The game was a wild one. The Sox won in extra innings. Rico Petrocelli hit a grand slam, twice players ran into each other going after pop ups. I loved it and thought all baseball games would be like that. When the game ended my dad and I went to the WGBH studios in Cambridge to pick my mom up. The taping wasn't over- Julia kept burning her sugar and had to do take after take- but they let us in to watch.

The bright lights, so hot, and the huge prehistoric looking pedestal cameras amazed me. And the colors! We only had a black and white TV so first with all the green at Fenway Park, and then all the colors of Julia's TV kitchen; it was if I woke up in Oz. I will never forget that day, and I am sure it was one of the catalysts that lead me towards the film business.

PeterH

Sunday, August 12, 2007

Navel Gazing

It was an interesting week for the dumb filmmaker. As you saw in the previous posts I was simultaneously shooting a film and teaching eight incoming students. If it was 3:30, I must be teaching, 4pm, filmmaking and back and forth throughout the week. It was all a blur but it went well.

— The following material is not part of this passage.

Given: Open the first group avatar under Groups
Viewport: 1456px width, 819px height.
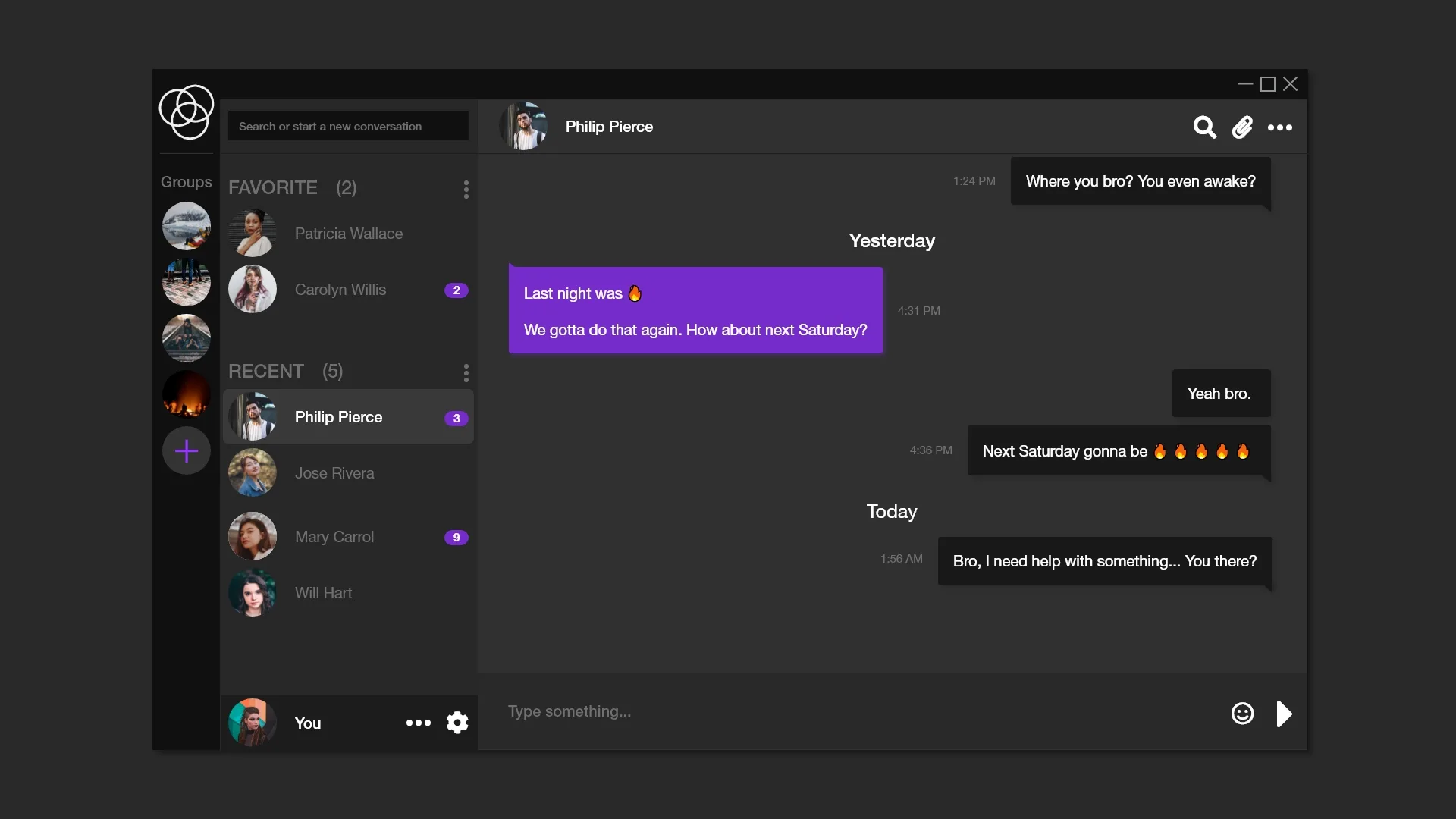Looking at the screenshot, I should click(187, 226).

I didn't even think about becoming a filmmaker until I was in college. There was no path, I didn't know anyone in the business. Filmmaking- whatever that was- was something that happened in a place called Hollywood and I didn't give it much thought. Today it seems everyone knows a little something about how movies are made. DVD extras, websites and those infotainment TV shows all illuminate some part of the process, and as I result I think the barriers to entry in the business are much lower and more accessible. This is a good thing, I think.

Yet, despite how much my students thought they knew about the business, they were taken aback by what really happens on a film set. I think it was Werner Erhard (I am not a disciple, in my first draft I originally called him William- but a good quote is a good quote) who talked about three types of knowledge. 1) There is what you know you know. You use that in your life. 2) Then there is what you know you don't know- that is why you learn and discover. 3) Then there is big other area about what you don't know you don't know.

One of my jobs as a teacher is to expose students to the idea that there is a lot more out there than what they know they know and what they know they don't know. I like to peel back the curtain to expose something they didn't know existed, and then let them learn and discover on their own. When it works, like this past week, it works well.